** Set problem 1 **
Format the entries below as a two-column CSV with the headers entry and answer, starting with the line with "Benjamin [223, 844]" and going on through the last line of the entries. Each entry gets one row, with its text and its answer each in a single quoted field and any line breaks replaced by spaces.
** start Provided text **
As computers become more and more inexpensive and powerful, computational grids which consist of various computational and storage resources have become promising alternatives to traditional multiprocessors and computing clusters [1, 2]. Basically, grids are distributed systems which share resources through the Internet. Users can access more computing resources through grid technologies. However, bad management of grid environments might result in using grid resources in an inefficient way. Moreover, the heterogeneity and dynamic changing of the grid environment make it different from conventional parallel and distributed computing systems, such as multiprocessors and computing clusters. Therefore, it becomes more difficult to utilize the grid efficiently.

Loop scheduling on parallel and distributed systems is an important problem, and has been thoroughly investigated on traditional parallel computers in the past [3-6]. Traditional loop scheduling approaches include static scheduling and dynamic scheduling. The former is not suitable in dynamic environments. The latter, especially self-scheduling, has to be adapted to be applied to heterogeneous platforms. Therefore, it is difficult to schedule parallel loops on the heterogeneous and dynamic grid environments. In recent years, several pieces of work has been devoted to parallel loop scheduling for cluster computing environments [7-11], addressing the heterogeneity of computing power.

For grid systems, we have revised known loop selfscheduling schemes to fit Grid computing environments [12]. The HINT Performance Analyzer [13] is used to determine whether target systems are relatively homogeneous or relatively heterogeneous. We then partition loop iterations into four classes, based on typical cluster system cases to achieve good performance in any given computing environment. Finally, a heuristic approach based upon  $\alpha$ -based selfscheduling scheme to solve parallel regular loop scheduling problem on an extremely heterogeneous Grid computing environment.

Intuitively, we would partition the total workload according to CPU clock speed. However, the CPU speed is not the only factor which affects node performance. Many other factors also have dramatic influences in this respect, such as the amount of memory available, the cost of memory accesses, and the communication bandwidth between nodes, etc. Using this intuitive approach, the result will be degraded if the performance estimation is not accurate. To address this problem, we also proposed a general approach called PLS (Performance-based Loop Scheduling) [14]. This approach utilizes performance functions to estimate the performance of each node.
** end Provided text **
** Set problem 2 **
Write out the grid computing passage above, starting with "Loop scheduling on" and going on through "of computing power.".
** start Exercise data **
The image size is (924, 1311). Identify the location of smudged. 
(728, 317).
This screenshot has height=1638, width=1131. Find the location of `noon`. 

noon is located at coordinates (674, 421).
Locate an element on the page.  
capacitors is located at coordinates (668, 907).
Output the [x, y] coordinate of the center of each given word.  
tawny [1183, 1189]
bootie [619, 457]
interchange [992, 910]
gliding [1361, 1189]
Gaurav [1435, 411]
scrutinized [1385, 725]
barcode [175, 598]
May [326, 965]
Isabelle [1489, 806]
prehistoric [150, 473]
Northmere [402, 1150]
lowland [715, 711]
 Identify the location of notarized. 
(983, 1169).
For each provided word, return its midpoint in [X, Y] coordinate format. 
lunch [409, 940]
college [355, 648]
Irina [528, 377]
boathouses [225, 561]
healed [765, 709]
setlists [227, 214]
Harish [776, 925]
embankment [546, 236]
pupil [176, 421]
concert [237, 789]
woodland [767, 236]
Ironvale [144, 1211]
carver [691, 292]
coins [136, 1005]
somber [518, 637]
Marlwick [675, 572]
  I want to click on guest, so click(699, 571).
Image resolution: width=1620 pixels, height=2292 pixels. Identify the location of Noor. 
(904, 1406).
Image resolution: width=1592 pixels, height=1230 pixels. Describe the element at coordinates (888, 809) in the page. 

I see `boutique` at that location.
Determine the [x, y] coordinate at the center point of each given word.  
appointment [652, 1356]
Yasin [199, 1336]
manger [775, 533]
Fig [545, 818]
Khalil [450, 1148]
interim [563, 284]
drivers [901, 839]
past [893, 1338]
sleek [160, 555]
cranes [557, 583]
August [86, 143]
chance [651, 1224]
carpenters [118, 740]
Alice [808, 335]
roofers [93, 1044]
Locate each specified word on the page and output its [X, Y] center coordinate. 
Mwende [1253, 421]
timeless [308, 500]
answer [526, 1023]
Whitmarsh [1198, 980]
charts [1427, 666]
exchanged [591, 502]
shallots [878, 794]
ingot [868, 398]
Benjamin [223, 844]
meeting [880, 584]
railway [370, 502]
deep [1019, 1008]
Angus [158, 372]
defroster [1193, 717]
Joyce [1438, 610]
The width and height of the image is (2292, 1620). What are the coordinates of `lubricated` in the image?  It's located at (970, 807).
** end Exercise data **
** Complete answer 1 **
entry,answer
"Benjamin","[223, 844]"
"meeting","[880, 584]"
"railway","[370, 502]"
"deep","[1019, 1008]"
"Angus","[158, 372]"
"defroster","[1193, 717]"
"Joyce","[1438, 610]"
"The width and height of the image is (2292, 1620). What are the coordinates of `lubricated` in the image?","It's located at (970, 807)."

** Complete answer 2 **
Loop scheduling on parallel and distributed systems is an important problem, and has been thoroughly investigated on traditional parallel computers in the past [3-6]. Traditional loop scheduling approaches include static scheduling and dynamic scheduling. The former is not suitable in dynamic environments. The latter, especially self-scheduling, has to be adapted to be applied to heterogeneous platforms. Therefore, it is difficult to schedule parallel loops on the heterogeneous and dynamic grid environments. In recent years, several pieces of work has been devoted to parallel loop scheduling for cluster computing environments [7-11], addressing the heterogeneity of computing power.